On the login.php no matter what username and password I put in, it keeps telling me that Password is incorrect. I'm confused...very very confused.

Shrike

Are your usernames unique? You have a comment which suggests they aren't, in which case the call to mysql_fetch_array() will fetch the first row from the result set which matches the username, which might not be the one you expect.

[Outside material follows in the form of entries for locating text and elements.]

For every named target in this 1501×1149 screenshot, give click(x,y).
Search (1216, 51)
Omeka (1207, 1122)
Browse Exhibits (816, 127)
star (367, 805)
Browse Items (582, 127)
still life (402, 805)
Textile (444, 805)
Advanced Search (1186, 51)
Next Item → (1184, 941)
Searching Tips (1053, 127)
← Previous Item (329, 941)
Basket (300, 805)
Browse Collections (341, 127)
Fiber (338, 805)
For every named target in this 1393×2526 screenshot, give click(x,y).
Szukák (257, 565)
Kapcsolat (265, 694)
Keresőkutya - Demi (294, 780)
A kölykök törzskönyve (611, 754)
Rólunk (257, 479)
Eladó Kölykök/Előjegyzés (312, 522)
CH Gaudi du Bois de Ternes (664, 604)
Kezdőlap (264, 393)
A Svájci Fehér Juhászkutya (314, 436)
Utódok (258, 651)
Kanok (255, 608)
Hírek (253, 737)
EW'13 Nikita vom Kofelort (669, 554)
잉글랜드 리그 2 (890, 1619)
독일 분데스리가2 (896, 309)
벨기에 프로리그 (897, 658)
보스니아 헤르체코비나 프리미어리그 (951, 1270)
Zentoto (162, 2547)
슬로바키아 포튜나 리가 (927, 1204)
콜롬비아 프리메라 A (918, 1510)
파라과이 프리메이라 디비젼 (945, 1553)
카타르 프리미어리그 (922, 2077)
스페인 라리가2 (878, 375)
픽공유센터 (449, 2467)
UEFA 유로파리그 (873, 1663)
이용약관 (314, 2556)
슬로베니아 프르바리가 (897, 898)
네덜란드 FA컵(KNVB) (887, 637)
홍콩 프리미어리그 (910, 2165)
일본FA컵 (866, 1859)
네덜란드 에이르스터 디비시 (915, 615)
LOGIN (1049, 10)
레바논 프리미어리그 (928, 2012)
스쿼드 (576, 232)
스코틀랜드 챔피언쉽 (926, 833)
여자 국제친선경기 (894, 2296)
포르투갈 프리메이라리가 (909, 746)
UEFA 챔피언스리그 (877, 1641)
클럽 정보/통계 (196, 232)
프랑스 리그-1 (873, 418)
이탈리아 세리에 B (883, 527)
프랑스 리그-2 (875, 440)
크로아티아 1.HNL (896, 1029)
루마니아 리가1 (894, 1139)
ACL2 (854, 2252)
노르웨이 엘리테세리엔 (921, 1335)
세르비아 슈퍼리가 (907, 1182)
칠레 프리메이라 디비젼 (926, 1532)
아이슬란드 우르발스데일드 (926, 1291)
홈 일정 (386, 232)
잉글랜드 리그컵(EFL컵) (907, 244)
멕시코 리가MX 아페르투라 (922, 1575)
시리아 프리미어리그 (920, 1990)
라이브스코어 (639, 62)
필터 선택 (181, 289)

Also the following line looks a bit suspicious

... ("SELECT * FROM customer WHERE Customer_UserName = '$Customer_UserName') ...

You have a double quote at the start and two single quotes at the end - should cause a parse error.

laserlight

elseif ($Customer_Password == $Customer_UserName['Customer_Password'])

The above code looks problematic. During development, keep error_reporting to E_ALL and display_errors to On.